# Work to complete
Please put every line of the records below into a JSON list of strings, one string per line, leaving out blank lines.

# Data extract
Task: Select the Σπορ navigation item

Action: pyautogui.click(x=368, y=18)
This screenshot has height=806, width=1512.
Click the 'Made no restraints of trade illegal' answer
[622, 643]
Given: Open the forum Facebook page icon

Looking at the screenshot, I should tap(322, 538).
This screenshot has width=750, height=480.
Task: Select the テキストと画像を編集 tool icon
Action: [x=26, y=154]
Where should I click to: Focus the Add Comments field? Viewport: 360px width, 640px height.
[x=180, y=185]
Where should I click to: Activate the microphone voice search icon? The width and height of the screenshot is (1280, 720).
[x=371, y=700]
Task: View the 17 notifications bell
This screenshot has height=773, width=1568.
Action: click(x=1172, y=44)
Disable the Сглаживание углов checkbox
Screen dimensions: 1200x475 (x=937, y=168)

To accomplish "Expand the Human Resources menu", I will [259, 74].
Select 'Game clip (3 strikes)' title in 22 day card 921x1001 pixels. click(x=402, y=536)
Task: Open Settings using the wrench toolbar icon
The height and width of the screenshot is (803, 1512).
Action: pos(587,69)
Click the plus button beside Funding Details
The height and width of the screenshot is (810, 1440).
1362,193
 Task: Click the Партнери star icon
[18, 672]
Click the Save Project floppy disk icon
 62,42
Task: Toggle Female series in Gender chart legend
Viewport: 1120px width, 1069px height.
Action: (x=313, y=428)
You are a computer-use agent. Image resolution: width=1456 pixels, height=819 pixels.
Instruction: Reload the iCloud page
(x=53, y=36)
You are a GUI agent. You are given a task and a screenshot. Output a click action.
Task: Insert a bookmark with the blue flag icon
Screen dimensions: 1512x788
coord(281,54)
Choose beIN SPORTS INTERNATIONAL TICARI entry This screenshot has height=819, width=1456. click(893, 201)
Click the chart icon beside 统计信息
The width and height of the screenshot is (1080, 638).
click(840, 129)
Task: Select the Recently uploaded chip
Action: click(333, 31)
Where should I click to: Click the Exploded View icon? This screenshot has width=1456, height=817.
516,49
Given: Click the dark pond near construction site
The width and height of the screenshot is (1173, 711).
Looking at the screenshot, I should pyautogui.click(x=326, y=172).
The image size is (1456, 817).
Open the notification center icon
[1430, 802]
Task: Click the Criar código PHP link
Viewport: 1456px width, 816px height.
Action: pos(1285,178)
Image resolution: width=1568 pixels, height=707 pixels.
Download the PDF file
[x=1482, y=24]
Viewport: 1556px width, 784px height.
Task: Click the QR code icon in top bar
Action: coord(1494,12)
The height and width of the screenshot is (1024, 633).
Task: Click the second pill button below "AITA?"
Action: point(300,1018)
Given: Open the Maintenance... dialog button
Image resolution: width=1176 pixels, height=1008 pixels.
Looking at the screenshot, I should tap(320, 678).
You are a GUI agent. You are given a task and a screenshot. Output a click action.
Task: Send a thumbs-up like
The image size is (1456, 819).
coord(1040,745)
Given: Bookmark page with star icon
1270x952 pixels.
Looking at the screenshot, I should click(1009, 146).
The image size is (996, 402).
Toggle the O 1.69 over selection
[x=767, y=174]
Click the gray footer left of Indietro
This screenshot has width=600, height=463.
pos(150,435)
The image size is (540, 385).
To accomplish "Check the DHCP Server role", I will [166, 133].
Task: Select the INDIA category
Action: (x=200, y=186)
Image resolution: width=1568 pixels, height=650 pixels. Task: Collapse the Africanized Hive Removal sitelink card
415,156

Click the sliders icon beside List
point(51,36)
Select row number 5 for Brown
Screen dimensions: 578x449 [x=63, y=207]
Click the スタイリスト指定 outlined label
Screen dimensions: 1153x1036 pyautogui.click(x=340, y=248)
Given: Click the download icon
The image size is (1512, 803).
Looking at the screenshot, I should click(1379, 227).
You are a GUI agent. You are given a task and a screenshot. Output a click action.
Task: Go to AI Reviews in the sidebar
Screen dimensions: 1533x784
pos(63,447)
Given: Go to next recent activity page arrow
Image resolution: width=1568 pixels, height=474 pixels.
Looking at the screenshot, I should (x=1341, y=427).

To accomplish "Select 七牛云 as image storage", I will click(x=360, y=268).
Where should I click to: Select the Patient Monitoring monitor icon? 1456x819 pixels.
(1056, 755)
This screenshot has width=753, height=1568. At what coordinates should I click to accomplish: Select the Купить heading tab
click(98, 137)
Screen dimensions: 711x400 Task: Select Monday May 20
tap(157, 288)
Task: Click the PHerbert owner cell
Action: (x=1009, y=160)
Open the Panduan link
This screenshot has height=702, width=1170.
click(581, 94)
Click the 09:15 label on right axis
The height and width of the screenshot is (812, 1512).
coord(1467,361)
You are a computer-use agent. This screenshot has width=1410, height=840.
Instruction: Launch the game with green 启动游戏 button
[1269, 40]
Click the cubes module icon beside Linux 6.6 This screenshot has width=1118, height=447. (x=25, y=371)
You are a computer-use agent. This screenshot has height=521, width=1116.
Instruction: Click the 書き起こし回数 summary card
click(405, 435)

# Complete answer
[
  "Task: Select the Σπορ navigation item",
  "Action: pyautogui.click(x=368, y=18)",
  "This screenshot has height=806, width=1512.",
  "Click the 'Made no restraints of trade illegal' answer",
  "[622, 643]",
  "Given: Open the forum Facebook page icon",
  "Looking at the screenshot, I should tap(322, 538).",
  "This screenshot has width=750, height=480.",
  "Task: Select the テキストと画像を編集 tool icon",
  "Action: [x=26, y=154]",
  "Where should I click to: Focus the Add Comments field? Viewport: 360px width, 640px height.",
  "[x=180, y=185]",
  "Where should I click to: Activate the microphone voice search icon? The width and height of the screenshot is (1280, 720).",
  "[x=371, y=700]",
  "Task: View the 17 notifications bell",
  "This screenshot has height=773, width=1568.",
  "Action: click(x=1172, y=44)",
  "Disable the Сглаживание углов checkbox",
  "Screen dimensions: 1200x475 (x=937, y=168)",
  "To accomplish \"Expand the Human Resources menu\", I will [259, 74].",
  "Select 'Game clip (3 strikes)' title in 22 day card 921x1001 pixels. click(x=402, y=536)",
  "Task: Open Settings using the wrench toolbar icon",
  "The height and width of the screenshot is (803, 1512).",
  "Action: pos(587,69)",
  "Click the plus button beside Funding Details",
  "The height and width of the screenshot is (810, 1440).",
  "1362,193",
  " Task: Click the Партнери star icon",
  "[18, 672]",
  "Click the Save Project floppy disk icon",
  " 62,42",
  "Task: Toggle Female series in Gender chart legend",
  "Viewport: 1120px width, 1069px height.",
  "Action: (x=313, y=428)",
  "You are a computer-use agent. Image resolution: width=1456 pixels, height=819 pixels.",
  "Instruction: Reload the iCloud page",
  "(x=53, y=36)",
  "You are a GUI agent. You are given a task and a screenshot. Output a click action.",
  "Task: Insert a bookmark with the blue flag icon",
  "Screen dimensions: 1512x788",
  "coord(281,54)",
  "Choose beIN SPORTS INTERNATIONAL TICARI entry This screenshot has height=819, width=1456. click(893, 201)",
  "Click the chart icon beside 统计信息",
  "The width and height of the screenshot is (1080, 638).",
  "click(840, 129)",
  "Task: Select the Recently uploaded chip",
  "Action: click(333, 31)",
  "Where should I click to: Click the Exploded View icon? This screenshot has width=1456, height=817.",
  "516,49",
  "Given: Click the dark pond near construction site",
  "The width and height of the screenshot is (1173, 711).",
  "Looking at the screenshot, I should pyautogui.click(x=326, y=172).",
  "The image size is (1456, 817).",
  "Open the notification center icon",
  "[1430, 802]",
  "Task: Click the Criar código PHP link",
  "Viewport: 1456px width, 816px height.",
  "Action: pos(1285,178)",
  "Image resolution: width=1568 pixels, height=707 pixels.",
  "Download the PDF file",
  "[x=1482, y=24]",
  "Viewport: 1556px width, 784px height.",
  "Task: Click the QR code icon in top bar",
  "Action: coord(1494,12)",
  "The height and width of the screenshot is (1024, 633).",
  "Task: Click the second pill button below \"AITA?\"",
  "Action: point(300,1018)",
  "Given: Open the Maintenance... dialog button",
  "Image resolution: width=1176 pixels, height=1008 pixels.",
  "Looking at the screenshot, I should tap(320, 678).",
  "You are a GUI agent. You are given a task and a screenshot. Output a click action.",
  "Task: Send a thumbs-up like",
  "The image size is (1456, 819).",
  "coord(1040,745)",
  "Given: Bookmark page with star icon",
  "1270x952 pixels.",
  "Looking at the screenshot, I should click(1009, 146).",
  "The image size is (996, 402).",
  "Toggle the O 1.69 over selection",
  "[x=767, y=174]",
  "Click the gray footer left of Indietro",
  "This screenshot has width=600, height=463.",
  "pos(150,435)",
  "The image size is (540, 385).",
  "To accomplish \"Check the DHCP Server role\", I will [166, 133].",
  "Task: Select the INDIA category",
  "Action: (x=200, y=186)",
  "Image resolution: width=1568 pixels, height=650 pixels. Task: Collapse the Africanized Hive Removal sitelink card",
  "415,156",
  "Click the sliders icon beside List",
  "point(51,36)",
  "Select row number 5 for Brown",
  "Screen dimensions: 578x449 [x=63, y=207]",
  "Click the スタイリスト指定 outlined label",
  "Screen dimensions: 1153x1036 pyautogui.click(x=340, y=248)",
  "Given: Click the download icon",
  "The image size is (1512, 803).",
  "Looking at the screenshot, I should click(1379, 227).",
  "You are a GUI agent. You are given a task and a screenshot. Output a click action.",
  "Task: Go to AI Reviews in the sidebar",
  "Screen dimensions: 1533x784",
  "pos(63,447)",
  "Given: Go to next recent activity page arrow",
  "Image resolution: width=1568 pixels, height=474 pixels.",
  "Looking at the screenshot, I should (x=1341, y=427).",
  "To accomplish \"Select 七牛云 as image storage\", I will click(x=360, y=268).",
  "Where should I click to: Select the Patient Monitoring monitor icon? 1456x819 pixels.",
  "(1056, 755)",
  "This screenshot has width=753, height=1568. At what coordinates should I click to accomplish: Select the Купить heading tab",
  "click(98, 137)",
  "Screen dimensions: 711x400 Task: Select Monday May 20",
  "tap(157, 288)",
  "Task: Click the PHerbert owner cell",
  "Action: (x=1009, y=160)",
  "Open the Panduan link",
  "This screenshot has height=702, width=1170.",
  "click(581, 94)",
  "Click the 09:15 label on right axis",
  "The height and width of the screenshot is (812, 1512).",
  "coord(1467,361)",
  "You are a computer-use agent. This screenshot has width=1410, height=840.",
  "Instruction: Launch the game with green 启动游戏 button",
  "[1269, 40]",
  "Click the cubes module icon beside Linux 6.6 This screenshot has width=1118, height=447. (x=25, y=371)",
  "You are a computer-use agent. This screenshot has height=521, width=1116.",
  "Instruction: Click the 書き起こし回数 summary card",
  "click(405, 435)"
]